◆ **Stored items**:
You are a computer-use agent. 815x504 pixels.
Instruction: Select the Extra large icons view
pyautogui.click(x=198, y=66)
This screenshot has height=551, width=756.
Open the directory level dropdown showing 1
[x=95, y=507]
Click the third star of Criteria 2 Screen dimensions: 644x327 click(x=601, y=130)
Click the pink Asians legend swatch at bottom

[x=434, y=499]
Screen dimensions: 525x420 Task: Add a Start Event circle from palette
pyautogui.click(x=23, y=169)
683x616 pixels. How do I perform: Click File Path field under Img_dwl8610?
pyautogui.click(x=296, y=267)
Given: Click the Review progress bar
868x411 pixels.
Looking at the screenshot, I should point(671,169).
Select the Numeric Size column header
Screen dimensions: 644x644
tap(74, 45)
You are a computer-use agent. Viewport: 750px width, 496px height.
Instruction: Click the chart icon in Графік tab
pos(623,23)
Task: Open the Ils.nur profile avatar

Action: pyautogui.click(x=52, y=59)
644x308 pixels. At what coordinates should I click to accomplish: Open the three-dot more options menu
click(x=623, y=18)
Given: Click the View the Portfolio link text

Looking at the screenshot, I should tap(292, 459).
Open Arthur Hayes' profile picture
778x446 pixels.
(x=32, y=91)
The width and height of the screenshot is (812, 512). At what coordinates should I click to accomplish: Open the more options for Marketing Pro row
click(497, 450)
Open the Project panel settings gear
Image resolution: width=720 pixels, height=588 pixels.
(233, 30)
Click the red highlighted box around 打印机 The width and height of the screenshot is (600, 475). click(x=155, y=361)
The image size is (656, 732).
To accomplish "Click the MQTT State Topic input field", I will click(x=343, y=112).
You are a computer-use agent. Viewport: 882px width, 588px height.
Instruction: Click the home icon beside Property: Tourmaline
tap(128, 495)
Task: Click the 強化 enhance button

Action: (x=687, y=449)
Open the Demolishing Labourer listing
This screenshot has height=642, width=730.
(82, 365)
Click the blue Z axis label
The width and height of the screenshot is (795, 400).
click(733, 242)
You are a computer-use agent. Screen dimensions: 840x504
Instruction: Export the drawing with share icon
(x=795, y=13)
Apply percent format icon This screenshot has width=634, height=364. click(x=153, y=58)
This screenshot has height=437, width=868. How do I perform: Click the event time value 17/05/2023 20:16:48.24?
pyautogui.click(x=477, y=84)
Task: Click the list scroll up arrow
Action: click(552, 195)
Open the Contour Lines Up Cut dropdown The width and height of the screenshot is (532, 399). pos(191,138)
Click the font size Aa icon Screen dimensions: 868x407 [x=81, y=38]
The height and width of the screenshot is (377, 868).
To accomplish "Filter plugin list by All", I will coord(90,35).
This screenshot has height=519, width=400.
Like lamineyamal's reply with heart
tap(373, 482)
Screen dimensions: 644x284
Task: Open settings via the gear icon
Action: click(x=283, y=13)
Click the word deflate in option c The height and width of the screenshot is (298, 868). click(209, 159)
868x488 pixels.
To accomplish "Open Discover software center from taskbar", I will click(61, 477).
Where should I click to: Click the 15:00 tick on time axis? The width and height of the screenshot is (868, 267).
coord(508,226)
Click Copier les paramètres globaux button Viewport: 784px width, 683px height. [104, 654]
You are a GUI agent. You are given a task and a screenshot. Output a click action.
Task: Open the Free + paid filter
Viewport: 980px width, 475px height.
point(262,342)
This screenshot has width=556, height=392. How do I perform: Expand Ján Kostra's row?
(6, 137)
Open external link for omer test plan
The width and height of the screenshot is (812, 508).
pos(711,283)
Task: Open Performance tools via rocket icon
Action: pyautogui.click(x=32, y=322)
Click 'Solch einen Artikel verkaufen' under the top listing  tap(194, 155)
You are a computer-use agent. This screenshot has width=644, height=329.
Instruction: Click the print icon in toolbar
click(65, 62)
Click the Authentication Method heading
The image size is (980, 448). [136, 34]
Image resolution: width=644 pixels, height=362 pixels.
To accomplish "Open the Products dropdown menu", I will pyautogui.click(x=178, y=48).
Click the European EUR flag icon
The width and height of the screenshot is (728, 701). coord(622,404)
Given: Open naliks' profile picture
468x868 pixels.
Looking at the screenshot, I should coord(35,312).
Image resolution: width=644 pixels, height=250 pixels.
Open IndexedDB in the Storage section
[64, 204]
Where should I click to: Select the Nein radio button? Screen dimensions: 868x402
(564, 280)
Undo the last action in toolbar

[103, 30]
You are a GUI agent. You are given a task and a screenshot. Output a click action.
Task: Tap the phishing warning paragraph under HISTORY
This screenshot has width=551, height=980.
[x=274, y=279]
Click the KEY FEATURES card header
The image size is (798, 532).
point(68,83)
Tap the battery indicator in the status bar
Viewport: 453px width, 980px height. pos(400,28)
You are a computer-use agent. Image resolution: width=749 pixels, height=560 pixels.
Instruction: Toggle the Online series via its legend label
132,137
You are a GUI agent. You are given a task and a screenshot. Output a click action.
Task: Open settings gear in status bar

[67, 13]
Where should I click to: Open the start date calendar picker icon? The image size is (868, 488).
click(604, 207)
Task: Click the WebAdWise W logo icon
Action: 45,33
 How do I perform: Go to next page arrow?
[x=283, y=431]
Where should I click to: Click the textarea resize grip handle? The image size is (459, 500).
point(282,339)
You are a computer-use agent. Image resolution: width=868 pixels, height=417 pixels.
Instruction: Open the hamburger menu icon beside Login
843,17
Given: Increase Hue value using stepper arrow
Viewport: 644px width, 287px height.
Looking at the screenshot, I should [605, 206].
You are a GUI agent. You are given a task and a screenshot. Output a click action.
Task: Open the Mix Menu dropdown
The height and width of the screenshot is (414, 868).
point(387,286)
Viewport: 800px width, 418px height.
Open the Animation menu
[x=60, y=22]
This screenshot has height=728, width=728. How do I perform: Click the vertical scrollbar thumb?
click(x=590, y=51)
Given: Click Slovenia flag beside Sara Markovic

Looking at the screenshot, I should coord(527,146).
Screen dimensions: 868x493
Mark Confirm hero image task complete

◆ **WHAT YOU NEED TO DO**: Please give an exact copy of the entries above, from the line with "683x616 pixels. How" down to the line with "You are a computer-use agent. Screen", inclusive, and nothing else.

◆ **EXPECTED OUTPUT**:
683x616 pixels. How do I perform: Click File Path field under Img_dwl8610?
pyautogui.click(x=296, y=267)
Given: Click the Review progress bar
868x411 pixels.
Looking at the screenshot, I should point(671,169).
Select the Numeric Size column header
Screen dimensions: 644x644
tap(74, 45)
You are a computer-use agent. Viewport: 750px width, 496px height.
Instruction: Click the chart icon in Графік tab
pos(623,23)
Task: Open the Ils.nur profile avatar

Action: pyautogui.click(x=52, y=59)
644x308 pixels. At what coordinates should I click to accomplish: Open the three-dot more options menu
click(x=623, y=18)
Given: Click the View the Portfolio link text

Looking at the screenshot, I should tap(292, 459).
Open Arthur Hayes' profile picture
778x446 pixels.
(x=32, y=91)
The width and height of the screenshot is (812, 512). At what coordinates should I click to accomplish: Open the more options for Marketing Pro row
click(497, 450)
Open the Project panel settings gear
Image resolution: width=720 pixels, height=588 pixels.
(233, 30)
Click the red highlighted box around 打印机 The width and height of the screenshot is (600, 475). click(x=155, y=361)
The image size is (656, 732).
To accomplish "Click the MQTT State Topic input field", I will click(x=343, y=112).
You are a computer-use agent. Viewport: 882px width, 588px height.
Instruction: Click the home icon beside Property: Tourmaline
tap(128, 495)
Task: Click the 強化 enhance button

Action: (x=687, y=449)
Open the Demolishing Labourer listing
This screenshot has height=642, width=730.
(82, 365)
Click the blue Z axis label
The width and height of the screenshot is (795, 400).
click(733, 242)
You are a computer-use agent. Screen dimensions: 840x504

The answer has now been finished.